Shane McGuigan hits back at Richard Riakporhe’s claim ahead of cruiserweight showdown at Crystal Palace’s Selhurst Park

Shane McGuigan has hit back at claims by Richard Riakporhe that his fighter Chris Billam-Smith is on the decline.

The two cruiserweights clash at Crystal Palace’s Selhurst Park on Saturday night.

Walworth’s Riakporhe is unbeaten and holds a split decision points win over Billam-Smith when the pair were both emerging prospects in 2019 at Greenwich’s o2 Arena.

But Billam-Smith has since rebounded to win the Commonwealth and European belts before taking the WBO world title off Lawrence Okolie in May 2023.
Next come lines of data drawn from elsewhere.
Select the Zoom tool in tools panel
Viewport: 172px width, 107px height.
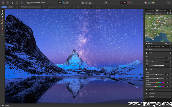pyautogui.click(x=2, y=14)
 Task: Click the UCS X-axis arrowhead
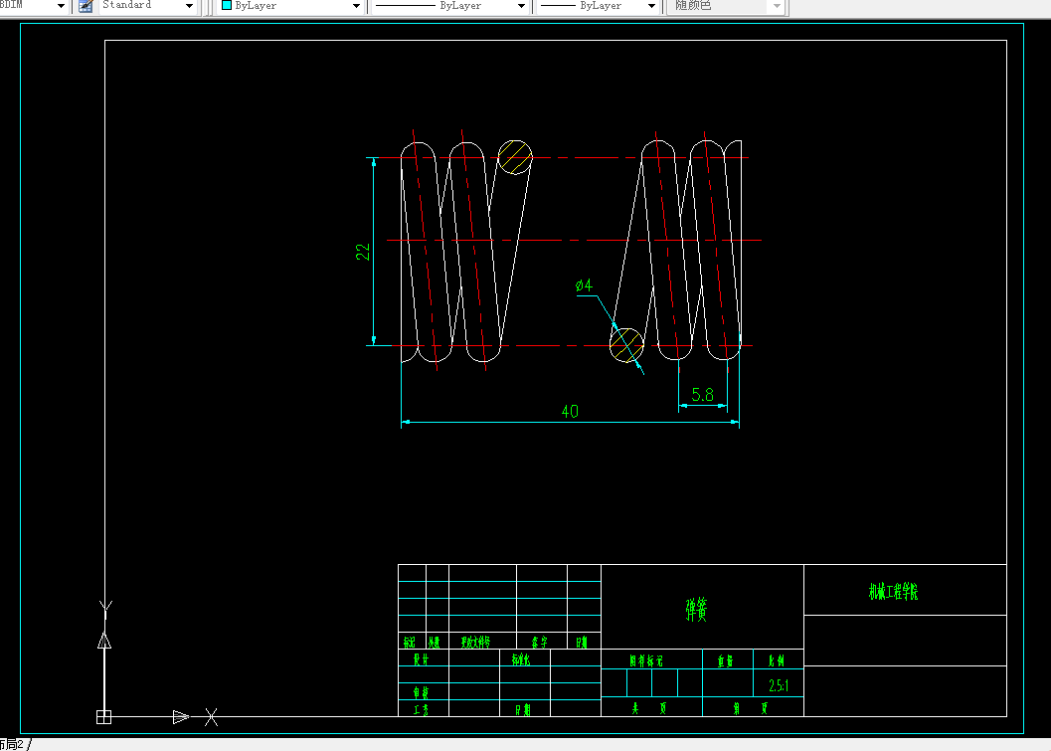pyautogui.click(x=181, y=717)
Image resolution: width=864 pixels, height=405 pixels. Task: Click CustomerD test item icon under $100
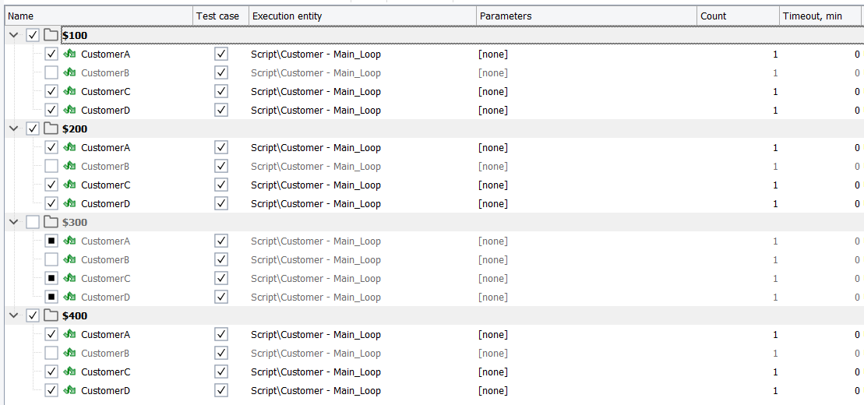[x=69, y=110]
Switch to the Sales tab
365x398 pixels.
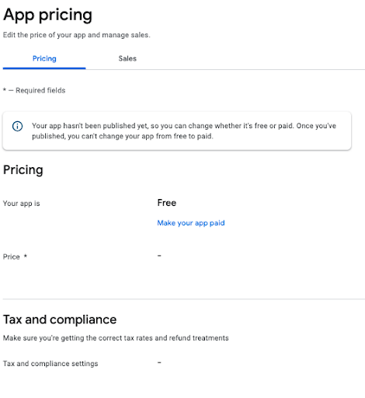coord(127,58)
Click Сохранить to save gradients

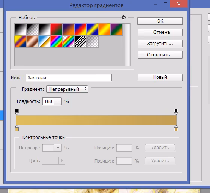click(x=160, y=55)
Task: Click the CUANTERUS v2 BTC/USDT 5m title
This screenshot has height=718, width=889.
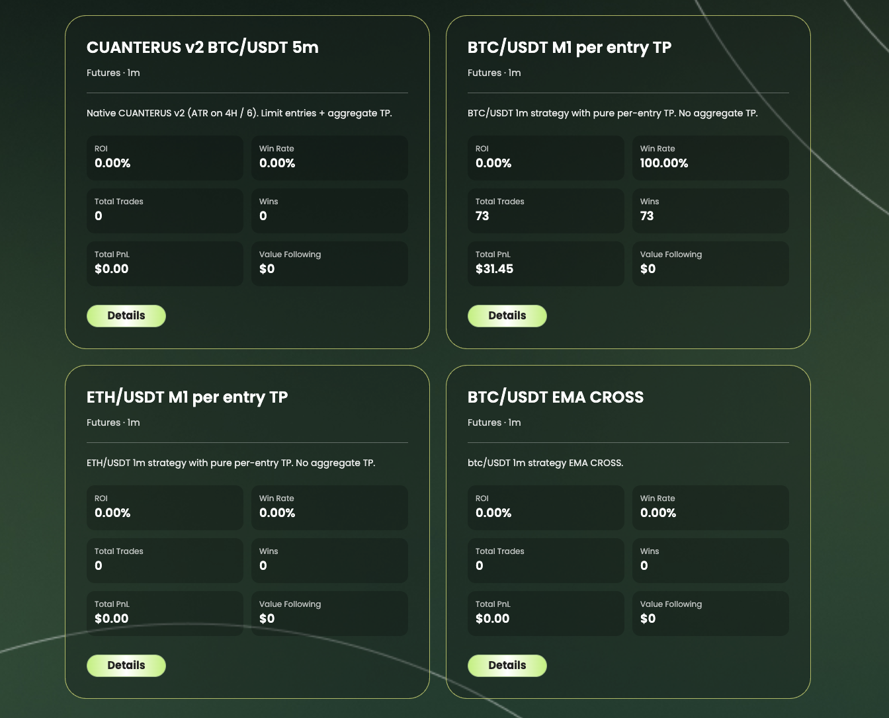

Riakporhe was unimpressed by the Bournemouth man’s first defence when Mateusz Masternak looked to be winning on points before pulling out at the end of the eighth round with a rib injury.

The South Londoner has claimed that Billam-Smith is now taking too many punches.

“It’s a narrative he is trying to spin,” McGuigan, who trains the champion, told Sky Sports Boxing. “He’s a fighter who doesn’t like to get hit. Chris is happy to take a shot to land his own – he’s happy to take two, sometimes, to land his own.

“He knows what he has to do to get the result while Riakporhe is quite happy to sit back – watch the pace of every fight (he has had), it’s all slow. He has managed his career with the right opponents in his favour well.

“The two people that fought at pace unsettled him, which is Jack Massey and Chris Billam-Smith. And we’ve now got 12 rounds, not 10 rounds. He has now got the experience and he is punching harder.

“He has got the belief in himself. Richard Riakporhe is trying to clutch at straws. He’s looking at the fact he has got cut a few times in his fights but also, let’s just take into consideration, Lawrence Okolie thought he was just going to walk through Chris Billam-Smith. Chris had one of his worst performances just before he boxed Okolie and came out and gave his best performance afterwards.

“He didn’t have a very good fight against Masternak, a guy who is 37 or 38 years of age – had over 50 fights and a handful of losses. It’s easy to take your eye of the ball when you go back from a 15,000 to 3,000 arena. He is now going back into the lions’ den and he’s got the challenger’s mentality, even though he is the champion.

“He is going in there to prove a point because he has spent his whole career proving a point. People didn’t even think he was going to get to British level. Now he is a world champion, about to make his second defence against a guy who has already beaten him.”